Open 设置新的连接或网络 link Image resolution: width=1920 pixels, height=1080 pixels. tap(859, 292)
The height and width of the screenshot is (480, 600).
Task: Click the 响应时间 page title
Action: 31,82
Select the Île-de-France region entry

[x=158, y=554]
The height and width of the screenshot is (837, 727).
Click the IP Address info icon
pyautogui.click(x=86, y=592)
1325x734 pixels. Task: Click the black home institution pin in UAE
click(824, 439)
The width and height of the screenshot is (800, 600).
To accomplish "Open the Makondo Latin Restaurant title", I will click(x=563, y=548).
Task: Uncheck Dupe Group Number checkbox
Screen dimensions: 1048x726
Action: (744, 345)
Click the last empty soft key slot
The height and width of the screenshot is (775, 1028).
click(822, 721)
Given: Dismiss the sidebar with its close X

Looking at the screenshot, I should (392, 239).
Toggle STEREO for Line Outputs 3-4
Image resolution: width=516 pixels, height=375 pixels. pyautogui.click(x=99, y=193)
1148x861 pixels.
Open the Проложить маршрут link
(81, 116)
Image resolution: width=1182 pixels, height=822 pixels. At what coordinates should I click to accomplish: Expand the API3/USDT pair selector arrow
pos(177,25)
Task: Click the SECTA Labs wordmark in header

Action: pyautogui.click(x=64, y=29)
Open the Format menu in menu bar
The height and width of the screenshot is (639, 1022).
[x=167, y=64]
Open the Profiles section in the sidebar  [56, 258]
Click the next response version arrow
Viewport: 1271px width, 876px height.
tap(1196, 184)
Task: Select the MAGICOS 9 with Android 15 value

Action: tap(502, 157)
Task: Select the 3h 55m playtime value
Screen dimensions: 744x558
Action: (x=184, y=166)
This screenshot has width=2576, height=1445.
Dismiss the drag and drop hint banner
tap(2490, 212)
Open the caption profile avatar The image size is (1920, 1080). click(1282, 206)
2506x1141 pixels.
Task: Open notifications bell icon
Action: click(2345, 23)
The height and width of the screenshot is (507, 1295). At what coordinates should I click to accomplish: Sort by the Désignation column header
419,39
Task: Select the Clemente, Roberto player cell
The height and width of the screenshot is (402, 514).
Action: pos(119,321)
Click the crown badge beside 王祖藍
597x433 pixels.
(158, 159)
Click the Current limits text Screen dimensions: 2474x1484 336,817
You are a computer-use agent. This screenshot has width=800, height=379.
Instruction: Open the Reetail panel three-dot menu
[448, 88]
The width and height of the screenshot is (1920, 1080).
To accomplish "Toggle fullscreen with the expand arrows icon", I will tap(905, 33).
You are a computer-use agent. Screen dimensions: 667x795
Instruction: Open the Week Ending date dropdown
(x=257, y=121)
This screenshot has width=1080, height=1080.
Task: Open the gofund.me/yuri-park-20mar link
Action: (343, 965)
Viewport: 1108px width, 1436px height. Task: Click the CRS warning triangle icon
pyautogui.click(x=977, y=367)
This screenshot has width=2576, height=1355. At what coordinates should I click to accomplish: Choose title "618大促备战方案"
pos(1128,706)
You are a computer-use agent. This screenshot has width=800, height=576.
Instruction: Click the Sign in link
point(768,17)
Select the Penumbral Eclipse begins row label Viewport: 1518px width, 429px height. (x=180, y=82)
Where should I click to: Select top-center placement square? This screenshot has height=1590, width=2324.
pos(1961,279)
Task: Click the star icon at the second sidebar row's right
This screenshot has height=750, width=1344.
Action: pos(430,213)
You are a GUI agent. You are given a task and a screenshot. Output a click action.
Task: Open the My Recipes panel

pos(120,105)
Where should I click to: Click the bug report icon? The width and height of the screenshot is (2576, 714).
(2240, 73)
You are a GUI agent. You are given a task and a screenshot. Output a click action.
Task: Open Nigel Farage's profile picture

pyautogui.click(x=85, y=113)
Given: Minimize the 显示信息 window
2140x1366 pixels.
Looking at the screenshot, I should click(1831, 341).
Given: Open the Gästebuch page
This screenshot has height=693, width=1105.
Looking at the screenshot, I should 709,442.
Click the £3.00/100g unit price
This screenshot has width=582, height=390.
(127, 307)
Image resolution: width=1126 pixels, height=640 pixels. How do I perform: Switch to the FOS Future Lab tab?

---------------

## TASK DETAILS
Reproduce, word for word, the lines running from the one containing "Select the Penumbral" through the last line.

## RESULT
Select the Penumbral Eclipse begins row label Viewport: 1518px width, 429px height. (x=180, y=82)
Where should I click to: Select top-center placement square? This screenshot has height=1590, width=2324.
pos(1961,279)
Task: Click the star icon at the second sidebar row's right
This screenshot has height=750, width=1344.
Action: pos(430,213)
You are a GUI agent. You are given a task and a screenshot. Output a click action.
Task: Open the My Recipes panel

pos(120,105)
Where should I click to: Click the bug report icon? The width and height of the screenshot is (2576, 714).
(2240, 73)
You are a GUI agent. You are given a task and a screenshot. Output a click action.
Task: Open Nigel Farage's profile picture

pyautogui.click(x=85, y=113)
Given: Minimize the 显示信息 window
2140x1366 pixels.
Looking at the screenshot, I should click(1831, 341).
Given: Open the Gästebuch page
This screenshot has height=693, width=1105.
Looking at the screenshot, I should 709,442.
Click the £3.00/100g unit price
This screenshot has width=582, height=390.
(127, 307)
Image resolution: width=1126 pixels, height=640 pixels. How do I perform: Switch to the FOS Future Lab tab?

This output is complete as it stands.